Afterward, though, most of these ideas are lost in the social stream, never to be seen again. There is no context, no artifact or body of work to contain them. Moreover—and most importantly—they never get fully developed.
There will always be a dynamic tension between immediate expression and contemplation. I’m super busy, and sometimes I feel like hoarded ideas block energy flow – what am I waiting for? If an idea can help someone, can inspire someone, make someone laugh or make someone think, I should share it right away. Before I post, I do some internal checks: Is this idea helpful to share? Is it unique? Will it create some delight in the reader? Is it authentic - do I mean it? If the answer is yes, I usually go ahead.
What I'm coming to realize is that social media is good for things that are fundamentally social: giving public praise, sharing something of beauty, passing on other people’s work, getting support in a time of need, offering support in a time of need, posting opportunities, affirming other people, news commentary, promoting concepts or events. But the depth and shelf life of a tweet or FB post is much shorter than a fully realized print or even blog or article. Strong thoughts become trivialized. The writer loses, the reader loses, and society loses the coherent, deep thinking required to move big issues forward.
Strong thoughts become trivialized. The writer loses, and society loses the coherent, deep thinking required to move big issues forward.
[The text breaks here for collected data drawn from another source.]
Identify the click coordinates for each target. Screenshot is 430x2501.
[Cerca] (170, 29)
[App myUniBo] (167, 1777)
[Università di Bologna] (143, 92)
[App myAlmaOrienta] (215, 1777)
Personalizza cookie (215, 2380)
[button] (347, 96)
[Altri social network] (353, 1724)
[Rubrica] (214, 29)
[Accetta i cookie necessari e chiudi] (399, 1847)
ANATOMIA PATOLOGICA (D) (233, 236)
There may be reasons one avoids doing the real work of writing, other than the addiction to the dopamine hit of the “triple reward.” For example, there are a lot of risks and pain points in deeply fleshing out a new idea. The longer pieces, ones that take time to research and write should be evergreen, and of good quality. While we can be quick and glib in a short-form, fast moving world—where the stakes aren’t high— the print-ready world demands the writing be much more disciplined, much more thought-through. As the stakes go up, the quality bar goes up- almost to the point of being out of reach. In the software development world, we say “Perfect is the enemy of done.” And in my writing and ideation it’s not just that; “Perfect” is an ever-escalating bar, a steadily receding target.
While we can be quick and glib in a short-form, fast moving world—where the stakes aren’t high— the print-ready world demands the writing be much more disciplined, much more thought-through.
This is coupled, of course, with fear of judgment; fear of seeming like an intellectual impostor or poser, and incurring the wrath of the online “hater” culture.
Finally, there is the legitimately hard work of critical thinking. I’m not talking about the elementary diligence of footnoting and citing and references- I’m talking about the real development and evaluation of ideas. This includes considering things from many angles— especially the opposite points of view.
What would it actually take to develop just one of the ten ideas we post to social media every week? What kind of a focused practice of thinking something through (as opposed to blabbing it out) would it take to make this shift? To hold and sit with things until they had not only poetry and inspiration, but import? What if we followed through on some of these ideas and didn’t just “birth them, and leaving them at the church door”. What if I reawakened a practice of critical and rigorous thinking?
By weaning ourselves from social media triple hits, we are also rethinking the way we honor ideas.